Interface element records
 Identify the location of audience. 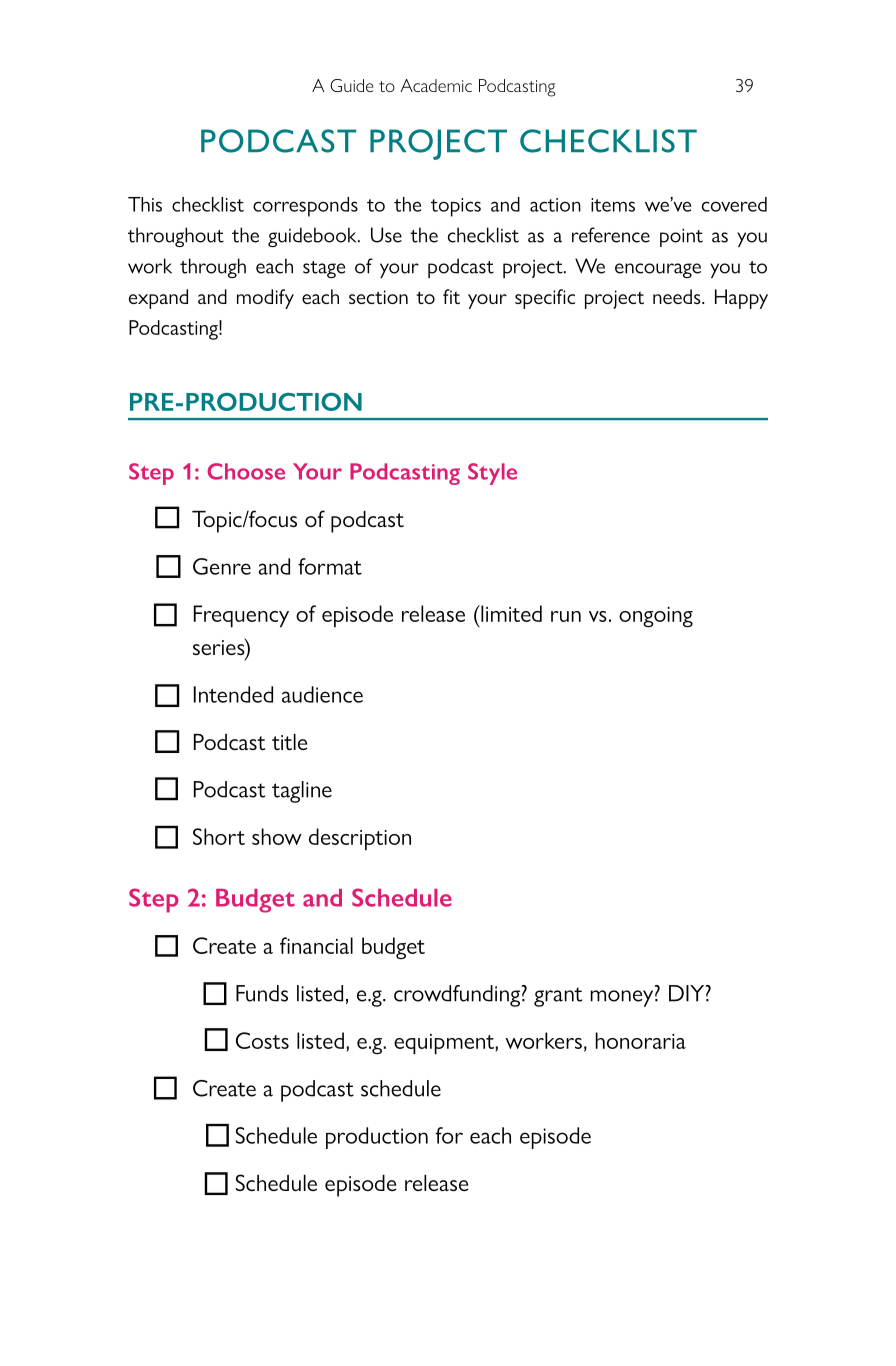
(322, 694).
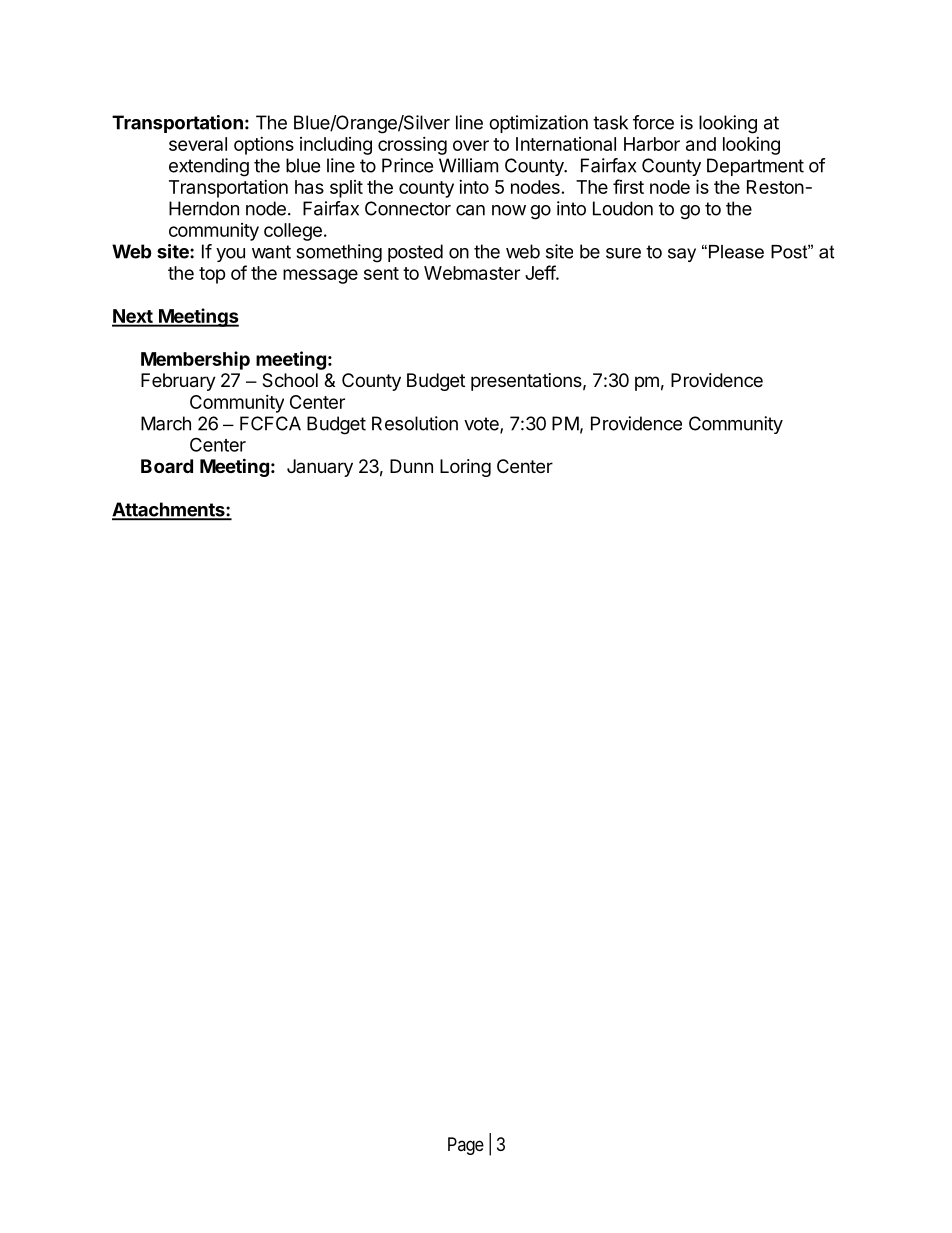 The image size is (952, 1233). I want to click on Board, so click(167, 466).
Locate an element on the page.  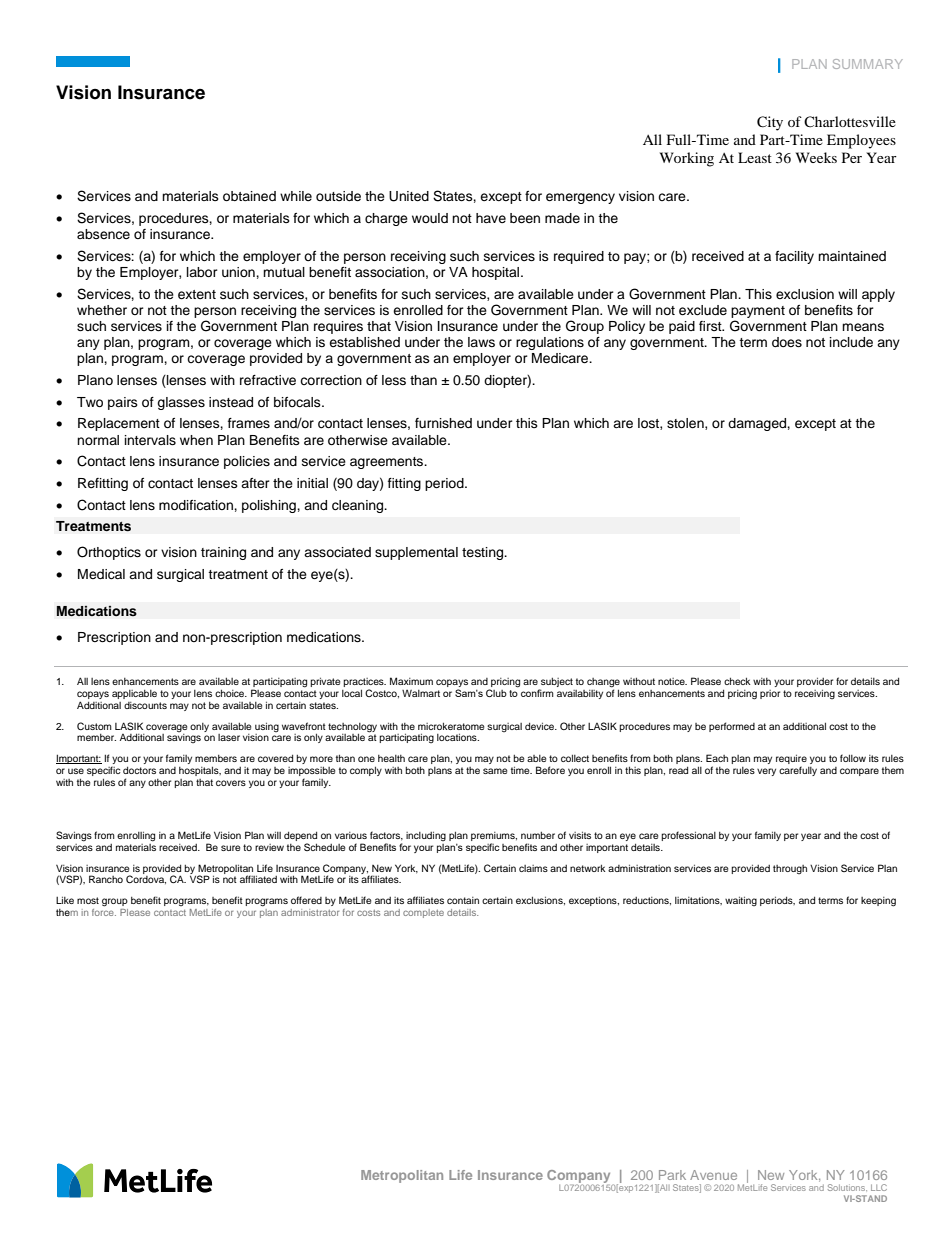
same is located at coordinates (495, 771).
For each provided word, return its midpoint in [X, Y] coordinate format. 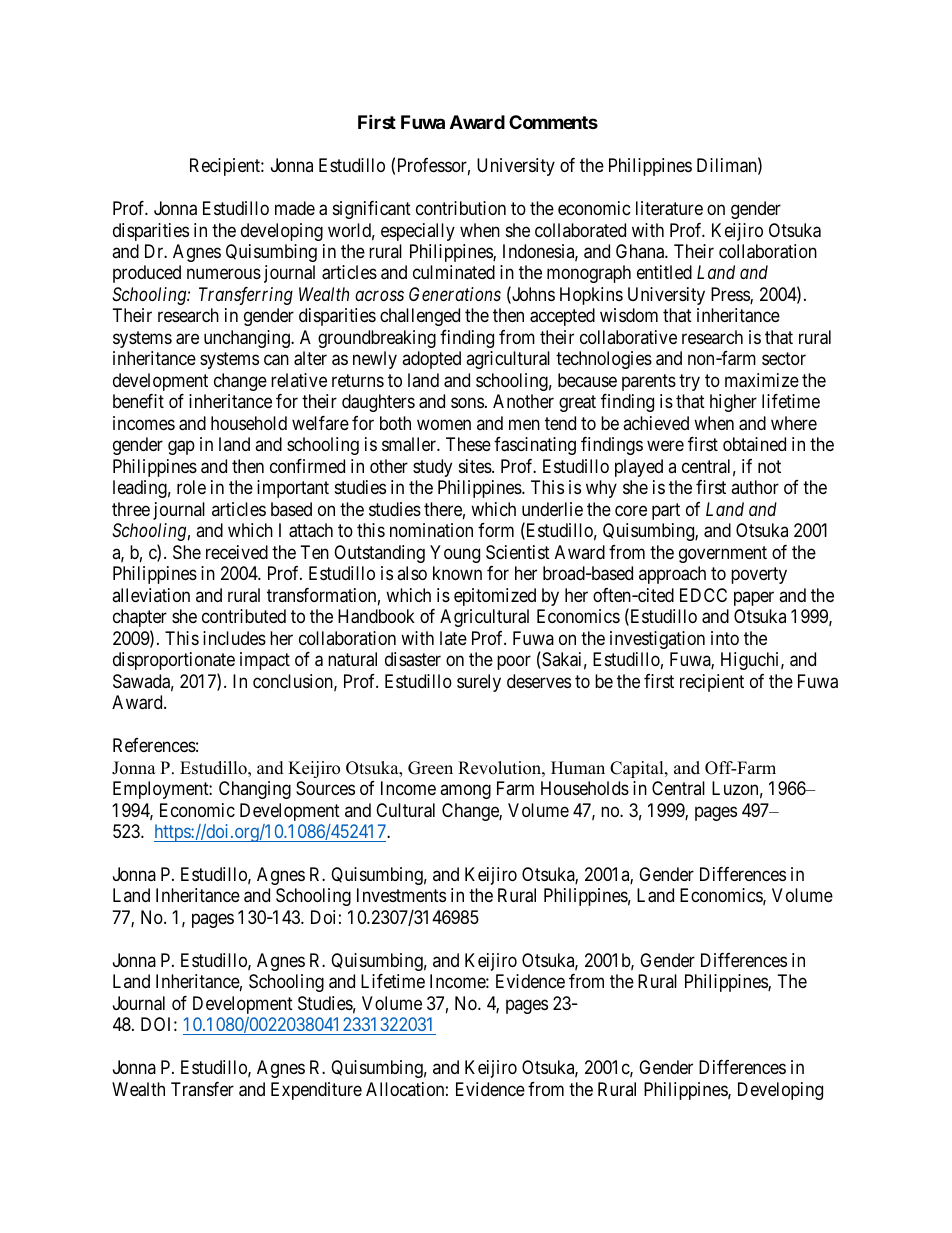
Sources [325, 788]
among [465, 791]
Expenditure [316, 1091]
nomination [431, 530]
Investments [401, 895]
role [191, 487]
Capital [638, 769]
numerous [224, 274]
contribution [461, 208]
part [666, 511]
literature [669, 208]
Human [578, 768]
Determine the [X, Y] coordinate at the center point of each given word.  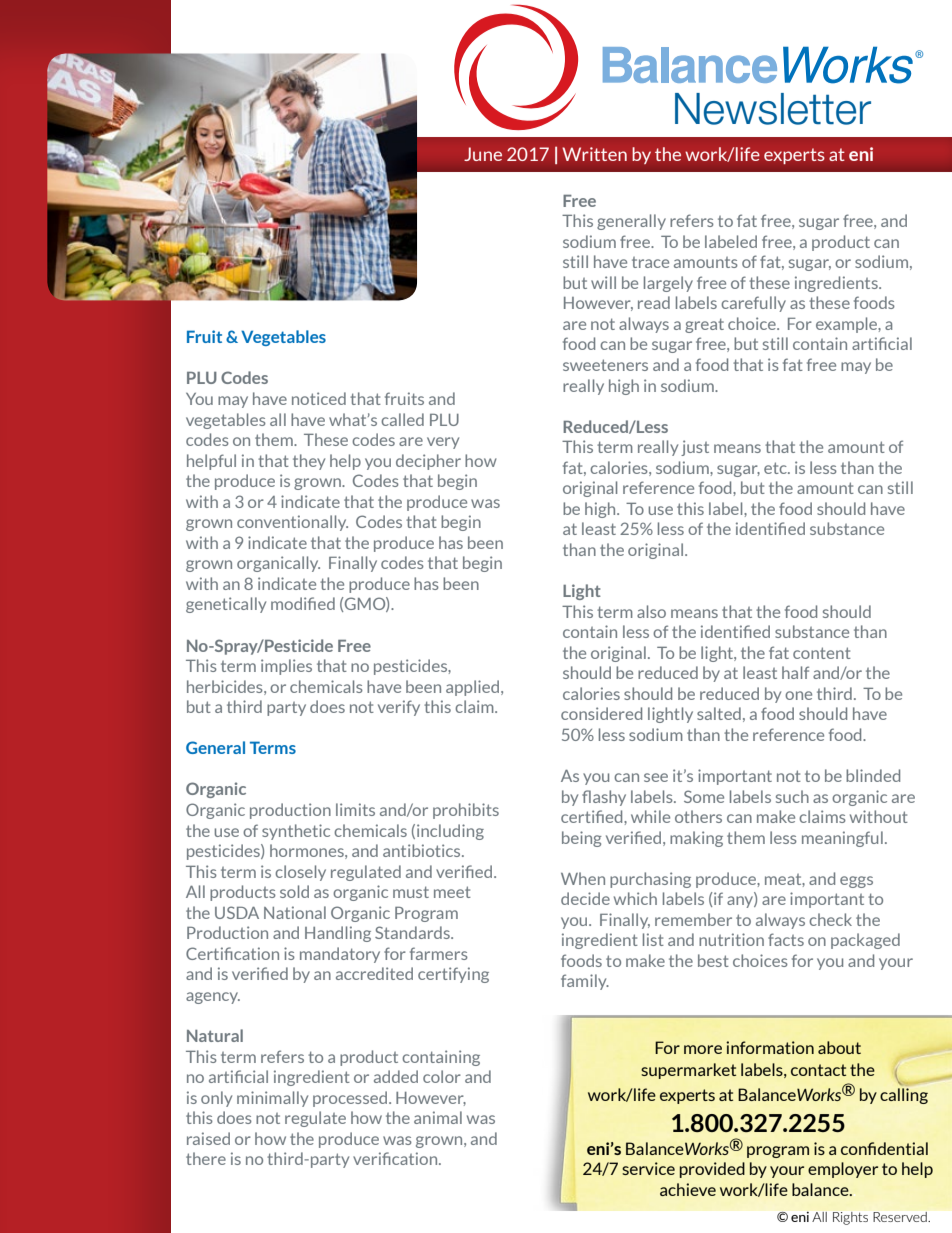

▸ Work to be completed
Please turn every line of the items above into a JSON list of strings, one string per line, with blank lines left out. Omit the pictures from the list.

▸ Expected answer
[
  " Identify the location of audience. ",
  "(322, 694).",
  " The image size is (952, 1233). I want to click on Board, so click(167, 466).",
  "Locate an element on the page.  ",
  "same is located at coordinates (495, 771).",
  "For each provided word, return its midpoint in [X, Y] coordinate format. ",
  "Sources [325, 788]",
  "among [465, 791]",
  "Expenditure [316, 1091]",
  "nomination [431, 530]",
  "Investments [401, 895]",
  "role [191, 487]",
  "Capital [638, 769]",
  "numerous [224, 274]",
  "contribution [461, 208]",
  "part [666, 511]",
  "literature [669, 208]",
  "Human [578, 768]",
  "Determine the [X, Y] coordinate at the center point of each given word.  "
]